The poem “if” was written for his son. It was published in 1910, when Kipling’s son was thirteen years old. If has been voted as the most favorite British poem of all time. Here is the poem.
If you can keep your head when all about you
Are losing theirs and blaming it on you,
If you can trust yourself when all men doubt you,
But make allowance for their doubting too;
If you can wait and not be tired by waiting,
Or being lied about, don’t deal in lies,
Or being hated, don’t give way to hating,
And yet don’t look too good, nor talk too wise:
If you can dream—and not make dreams your master;
If you can think—and not make thoughts your aim;
If you can meet with Triumph and Disaster
And treat those two impostors just the same;
If you can bear to hear the truth you’ve spoken
Twisted by knaves to make a trap for fools,
Or watch the things you gave your life to, broken,
And stoop and build ’em up with worn-out tools:
If you can make one heap of all your winnings
And risk it on one turn of pitch-and-toss,
And lose, and start again at your beginnings
And never breathe a word about your loss;
If you can force your heart and nerve and sinew
To serve your turn long after they are gone,
And so hold on when there is nothing in you
Except the Will which says to them: ‘Hold on!’
If you can talk with crowds and keep your virtue,
Or walk with Kings—nor lose the common touch,
If neither foes nor loving friends can hurt you,
If all men count with you, but none too much;
If you can fill the unforgiving minute
With sixty seconds’ worth of distance run,
Yours is the Earth and everything that’s in it,
And—which is more—you’ll be a Man, my son!
Several years later, World War One broke out.
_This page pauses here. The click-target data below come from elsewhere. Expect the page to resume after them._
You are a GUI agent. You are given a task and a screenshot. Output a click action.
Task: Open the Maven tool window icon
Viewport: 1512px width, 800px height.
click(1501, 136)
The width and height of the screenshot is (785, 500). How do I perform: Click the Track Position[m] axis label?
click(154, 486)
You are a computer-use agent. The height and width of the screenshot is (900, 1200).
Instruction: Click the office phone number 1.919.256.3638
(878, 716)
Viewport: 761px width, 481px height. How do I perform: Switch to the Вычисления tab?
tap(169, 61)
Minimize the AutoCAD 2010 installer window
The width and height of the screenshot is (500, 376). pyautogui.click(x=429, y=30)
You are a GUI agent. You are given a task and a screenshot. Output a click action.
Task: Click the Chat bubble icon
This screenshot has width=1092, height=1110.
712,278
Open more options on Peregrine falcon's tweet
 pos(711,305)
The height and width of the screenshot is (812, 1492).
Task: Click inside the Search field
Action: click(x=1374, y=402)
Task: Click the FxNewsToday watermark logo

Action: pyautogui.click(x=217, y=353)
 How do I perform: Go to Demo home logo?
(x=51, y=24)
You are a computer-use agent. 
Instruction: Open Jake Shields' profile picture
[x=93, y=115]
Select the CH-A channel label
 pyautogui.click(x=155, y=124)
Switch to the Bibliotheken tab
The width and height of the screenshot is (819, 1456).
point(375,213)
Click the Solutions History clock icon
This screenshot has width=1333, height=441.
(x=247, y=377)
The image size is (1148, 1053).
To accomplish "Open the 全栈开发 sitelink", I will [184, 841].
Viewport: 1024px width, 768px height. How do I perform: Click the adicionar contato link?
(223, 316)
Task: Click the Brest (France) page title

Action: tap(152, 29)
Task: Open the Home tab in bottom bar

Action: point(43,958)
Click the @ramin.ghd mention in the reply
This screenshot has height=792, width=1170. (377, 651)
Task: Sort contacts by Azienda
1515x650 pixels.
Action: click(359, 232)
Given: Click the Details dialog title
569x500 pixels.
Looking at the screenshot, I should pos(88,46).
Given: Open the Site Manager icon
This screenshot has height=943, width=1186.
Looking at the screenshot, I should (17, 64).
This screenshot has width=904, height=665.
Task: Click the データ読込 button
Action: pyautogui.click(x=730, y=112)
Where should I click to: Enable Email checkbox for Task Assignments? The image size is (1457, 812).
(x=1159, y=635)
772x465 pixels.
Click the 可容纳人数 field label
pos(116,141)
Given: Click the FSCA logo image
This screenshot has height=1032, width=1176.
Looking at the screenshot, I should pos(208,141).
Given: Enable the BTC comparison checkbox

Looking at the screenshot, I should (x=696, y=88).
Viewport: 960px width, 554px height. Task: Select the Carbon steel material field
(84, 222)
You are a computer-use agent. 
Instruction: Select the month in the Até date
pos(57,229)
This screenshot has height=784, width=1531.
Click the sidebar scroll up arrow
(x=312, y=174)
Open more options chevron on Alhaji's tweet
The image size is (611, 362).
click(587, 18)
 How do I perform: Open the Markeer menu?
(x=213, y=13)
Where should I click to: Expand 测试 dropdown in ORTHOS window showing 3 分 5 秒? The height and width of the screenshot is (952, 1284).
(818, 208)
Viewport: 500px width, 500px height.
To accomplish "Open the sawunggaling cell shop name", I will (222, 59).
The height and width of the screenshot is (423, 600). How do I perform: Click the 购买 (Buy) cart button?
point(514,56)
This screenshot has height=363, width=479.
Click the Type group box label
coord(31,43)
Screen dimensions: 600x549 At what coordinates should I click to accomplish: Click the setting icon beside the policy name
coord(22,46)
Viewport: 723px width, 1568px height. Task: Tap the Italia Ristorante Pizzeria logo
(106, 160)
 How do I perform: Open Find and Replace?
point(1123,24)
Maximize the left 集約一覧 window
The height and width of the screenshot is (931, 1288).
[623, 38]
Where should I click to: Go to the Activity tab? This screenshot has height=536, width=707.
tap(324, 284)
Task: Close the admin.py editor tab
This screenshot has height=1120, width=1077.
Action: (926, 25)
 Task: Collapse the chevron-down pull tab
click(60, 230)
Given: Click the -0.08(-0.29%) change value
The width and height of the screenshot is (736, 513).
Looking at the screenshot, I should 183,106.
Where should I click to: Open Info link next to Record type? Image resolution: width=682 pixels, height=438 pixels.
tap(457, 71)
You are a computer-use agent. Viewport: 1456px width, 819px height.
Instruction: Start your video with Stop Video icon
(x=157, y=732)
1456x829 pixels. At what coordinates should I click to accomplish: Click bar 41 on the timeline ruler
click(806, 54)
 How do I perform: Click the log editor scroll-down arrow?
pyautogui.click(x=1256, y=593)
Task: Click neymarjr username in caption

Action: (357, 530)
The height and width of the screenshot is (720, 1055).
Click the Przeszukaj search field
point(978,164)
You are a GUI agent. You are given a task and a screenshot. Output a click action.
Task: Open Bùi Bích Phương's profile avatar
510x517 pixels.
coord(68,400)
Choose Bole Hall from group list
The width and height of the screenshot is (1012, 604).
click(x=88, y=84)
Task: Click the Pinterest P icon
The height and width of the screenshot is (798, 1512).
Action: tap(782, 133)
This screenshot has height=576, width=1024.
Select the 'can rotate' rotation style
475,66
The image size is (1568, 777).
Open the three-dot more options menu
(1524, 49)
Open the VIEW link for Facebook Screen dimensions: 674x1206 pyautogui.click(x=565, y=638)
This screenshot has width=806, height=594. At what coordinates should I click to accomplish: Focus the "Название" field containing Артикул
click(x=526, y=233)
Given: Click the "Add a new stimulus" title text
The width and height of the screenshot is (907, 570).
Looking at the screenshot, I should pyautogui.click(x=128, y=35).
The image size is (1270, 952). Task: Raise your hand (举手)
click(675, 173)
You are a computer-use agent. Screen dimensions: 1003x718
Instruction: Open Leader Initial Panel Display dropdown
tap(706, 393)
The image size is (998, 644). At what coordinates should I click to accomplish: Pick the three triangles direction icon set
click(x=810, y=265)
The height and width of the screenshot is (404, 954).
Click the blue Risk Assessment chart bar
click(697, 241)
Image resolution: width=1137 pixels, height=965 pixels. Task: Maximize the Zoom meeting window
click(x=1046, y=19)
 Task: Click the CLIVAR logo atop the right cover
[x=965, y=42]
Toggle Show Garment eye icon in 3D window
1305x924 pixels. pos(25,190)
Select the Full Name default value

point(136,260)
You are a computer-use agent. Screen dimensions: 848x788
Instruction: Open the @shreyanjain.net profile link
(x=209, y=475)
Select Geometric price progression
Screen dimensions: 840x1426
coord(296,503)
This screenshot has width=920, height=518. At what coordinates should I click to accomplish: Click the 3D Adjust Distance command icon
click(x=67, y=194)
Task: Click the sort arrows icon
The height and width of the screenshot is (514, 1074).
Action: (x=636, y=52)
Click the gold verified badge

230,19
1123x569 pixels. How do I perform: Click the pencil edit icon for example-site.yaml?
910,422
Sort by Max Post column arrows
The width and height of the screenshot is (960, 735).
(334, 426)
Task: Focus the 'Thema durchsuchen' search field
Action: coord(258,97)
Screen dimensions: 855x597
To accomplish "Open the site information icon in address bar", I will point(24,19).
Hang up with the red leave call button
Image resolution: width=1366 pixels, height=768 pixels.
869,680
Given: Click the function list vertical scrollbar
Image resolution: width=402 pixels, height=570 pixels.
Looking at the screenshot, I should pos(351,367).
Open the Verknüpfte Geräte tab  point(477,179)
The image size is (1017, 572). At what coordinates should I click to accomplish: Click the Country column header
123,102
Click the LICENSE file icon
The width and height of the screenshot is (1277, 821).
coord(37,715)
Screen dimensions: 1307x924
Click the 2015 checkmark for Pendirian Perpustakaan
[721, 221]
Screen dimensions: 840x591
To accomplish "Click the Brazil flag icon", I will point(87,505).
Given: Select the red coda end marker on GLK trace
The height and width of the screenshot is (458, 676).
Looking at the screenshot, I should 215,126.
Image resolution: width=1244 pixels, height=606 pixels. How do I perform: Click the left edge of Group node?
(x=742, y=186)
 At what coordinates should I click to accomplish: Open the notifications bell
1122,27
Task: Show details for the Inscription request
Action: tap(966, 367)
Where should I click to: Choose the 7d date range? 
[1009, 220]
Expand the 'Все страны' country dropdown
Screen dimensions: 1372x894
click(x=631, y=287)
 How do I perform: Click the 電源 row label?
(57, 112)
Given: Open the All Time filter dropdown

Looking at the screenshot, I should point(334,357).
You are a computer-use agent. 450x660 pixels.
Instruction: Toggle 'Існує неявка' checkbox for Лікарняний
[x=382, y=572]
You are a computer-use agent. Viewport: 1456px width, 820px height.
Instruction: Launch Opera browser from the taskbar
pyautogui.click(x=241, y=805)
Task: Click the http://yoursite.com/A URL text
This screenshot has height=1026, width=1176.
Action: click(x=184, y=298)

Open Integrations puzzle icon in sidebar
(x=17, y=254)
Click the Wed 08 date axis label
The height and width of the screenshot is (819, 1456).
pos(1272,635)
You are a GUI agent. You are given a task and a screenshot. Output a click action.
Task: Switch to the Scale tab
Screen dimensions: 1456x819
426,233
Kipling’s son, being near sighted, wasn’t qualified for army. But Kipling, as a renowned writer, used his influence to get his son enlisted. In 1915, his son was killed in battle. My Boy Jack was his 1916 poem. It was not about his son, whose name was John. But we might find him in the background.
Have you news of my boy Jack? ” Not this tide. “When d’you think that he’ll come back?” Not with this wind blowing, and this tide. “Has any one else had word of him?” Not this tide. For what is sunk will hardly swim, Not with this wind blowing, and this tide. “Oh, dear, what comfort can I find?” None this tide, Nor any tide, Except he did not shame his kind— Not even with that wind blowing, and that tide. Then hold your head up all the more, This tide, And every tide; Because he was the son you bore, And gave to that wind blowing and that tide! In one of the epitaphs of the war, he wrote, “If you question why we died, because our fathers lied.” Did he include himself among “our fathers”?
After several years, all settled down. In 1925, Kipling wrote a short story, The Gardener. It was about a well-off single woman with her nephew, or illegitimate son. The boy went to war and died. In the story, Kipling wrote,
At the end of another year she had overcome her physical loathing of the living and returned young, so that she could take them by the hand and almost sincerely wish them well. She had no interest in any aftermath, national or personal, of the war, but, moving at an immense distance, she sat on various relief committees and held strong views - she heard herself delivering them - about the site of the proposed village War Memorial.
This might reflect his own feelings about the loss of his son.
Kipling’s writings at different time reflected his own feelings at different stages of his kids’ development.
Kipling wrote many great children’s stories. They have been entertaining children generation after generation. However, Kipling himself doesn’t have living descendants. He had three kids. Two died before adulthood. The remaining one didn’t have kids.